By Huntington Barclay
Founding father Thomas Jefferson maintained that if the federal government intruded into — and standardized education, diversity in ways of thinking would disappear and democracy would die. Looking at the educational landscape today suggests to many that this may indeed be happening now.
History: For more than 50 years the federal government in the United States has steadily increased its influence in the field of education. The 1965 Elementary and Secondary Education Act (ESEA) was part of Lyndon Johnson’s war on poverty. It provided standardized testing and funding only within certain standards of accessibility. For more than four decades it was renewed every five years. Then Bill Clinton expanded its reach.
George Bush’s No Child Left Behind Act of 2001 reiterated Clinton’s goals and reauthorized the ESEA. NCLB increased the restraints on federal funding and expanded the federal role, requiring standardized annual testing, national report cards and standardized teacher qualifications. Like Clinton’s Goals 2000, but more comprehensive in purview, NCLB paid the states if they would increase early academics, introduce educational technology and use standardized tests to monitor and demonstrate student progress.
In 2010 Secretary of Education Arne Duncan introduced a set of restrictive state standards which came to be known as Common Core State Standards. The standards are well written, well referenced and well intentioned, but they are more than just standards.
CCSS is a detailed list of what students in all grades, from kindergarten through grade 12, should be able to learn and do in mathematics, English, language skills and social studies.
In recent months many parent and teacher groups have complained about the CCSS and this latest intrusion of the federal government and corporations into education. Parents are concerned about the effect the standards are having on their children. The state of Louisiana is suing the department of education and the executive office for seizing control of education without constitutional justification. West Virginia has just repealed it’s acceptance of CCSS.

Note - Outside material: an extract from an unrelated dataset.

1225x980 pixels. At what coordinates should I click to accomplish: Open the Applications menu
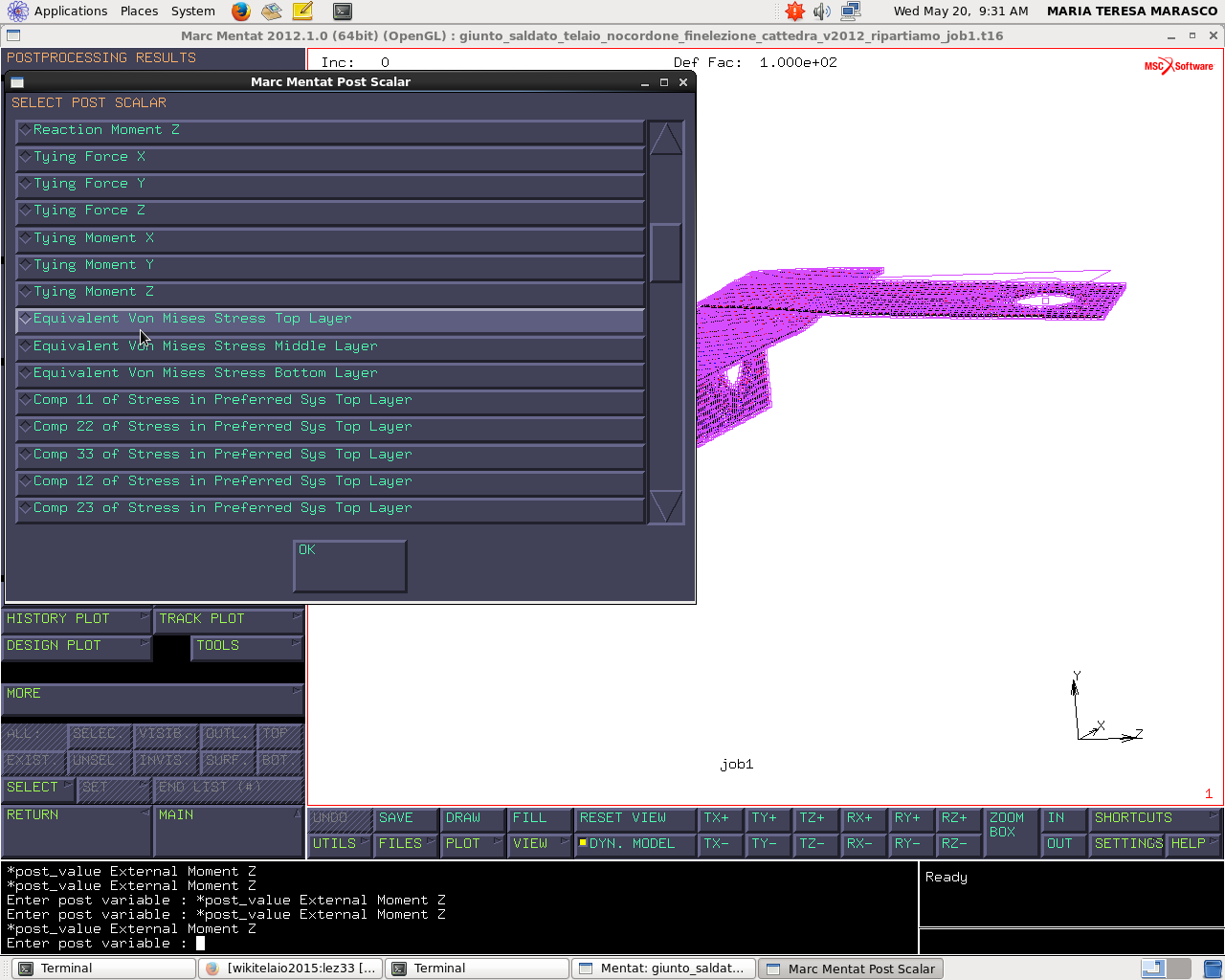[59, 11]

The Waldorf perspective: The perspective of Waldorf Education would question the underlying assumption of Common Core — that government should play a leading role in determining how children are educated.
Rudolf Steiner (founder of Waldorf) saw human society as comprising three distinct spheres of activity: 1) the political or “rights” sphere; 2) the economic sphere; and 3) the spiritual/cultural sphere. Each operates most effectively when independent, not impinging on the others, or being impinged on.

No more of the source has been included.